More sustainability, less worry
Euromonitor senior beverages analyst Virginia Lee told BeverageDaily that she could envision this deal making way for other coffee company consolidations globally.
Lee also suggests that it will allow Keurig to fix issues with the company’s machinery and coffee pod sustainability, which has hurt sales and the company’s stock price over the last year.
“In terms the K-cups themselves, they announced a while ago that they’re working toward more sustainable solutions,” she said. “This cash infusion will definitely help Keurig to bring out a compostable or recyclable coffee pod.”

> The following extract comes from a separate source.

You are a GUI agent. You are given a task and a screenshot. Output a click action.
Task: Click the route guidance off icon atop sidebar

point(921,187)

The agreement has been approved by Keurig’s board of directors and will likely close during the first quarter of 2016, according to the companies.

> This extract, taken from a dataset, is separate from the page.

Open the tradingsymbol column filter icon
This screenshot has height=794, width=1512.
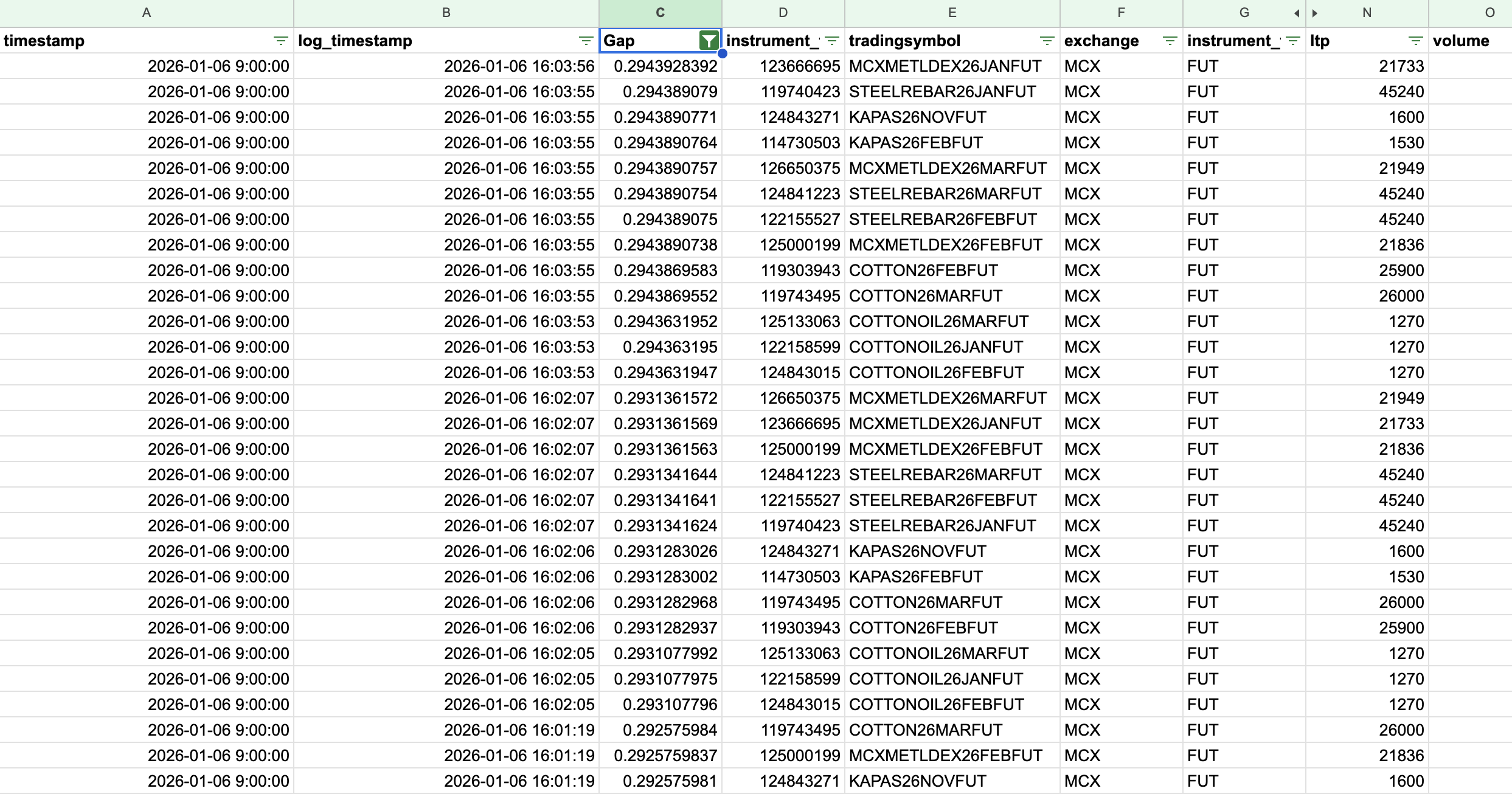(1047, 41)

The agreement represents about 77.9% of Keurig’s closing stock price as of December 4, 2015, prompting shares to jump 74% to $89.95 before the market opened Monday.
Even after the transaction, Keurig will continue to be privately owned and operated independently by the company’s management and employees.

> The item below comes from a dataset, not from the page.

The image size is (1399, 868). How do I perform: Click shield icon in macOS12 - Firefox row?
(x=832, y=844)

A ‘major step forward’ in global coffee
Bart Becht, Chairman at JAB, said this purchase represents a “major step forward” in the creation of JAB’s global coffee platform. The company also has controlling stakes of Peet’s Coffee & tea, Caribou Coffee Company and Denmark’s Espresso House, among others.
JAB likely sees the huge potential owning a large interest in US and world coffee can bring, Lee said. According to numbers from Euromonitor, the retail coffee market is poised to grow 9% between 2014 and 2019. In addition, fresh ground coffee pods are expected to have a 25.2% growth over the same period, a 4.6% growth each year.
“My impression is that this will help them in several ways in terms of the supply chain - with the coffee business a lot of it is the ability to source quality coffee beans all over the world,” she said. “Combining all these coffee businesses, it allows them purchasing power and to establish relationships with coffee farmers.”
Lee said the acquisition may also help combat the growing power of retailers, as manufactures have looked to get bigger and reduce costs. She cited the Kraft-Heinz merger as a similar example.
An under-discussed aspect of the deal may be the US and world office market, Lee said. Many white collar workers want to extend “soft benefits,” such as coffee, snacks and meals, she said. The coffee pod market may see improvements based on more businesses investing in them for workers.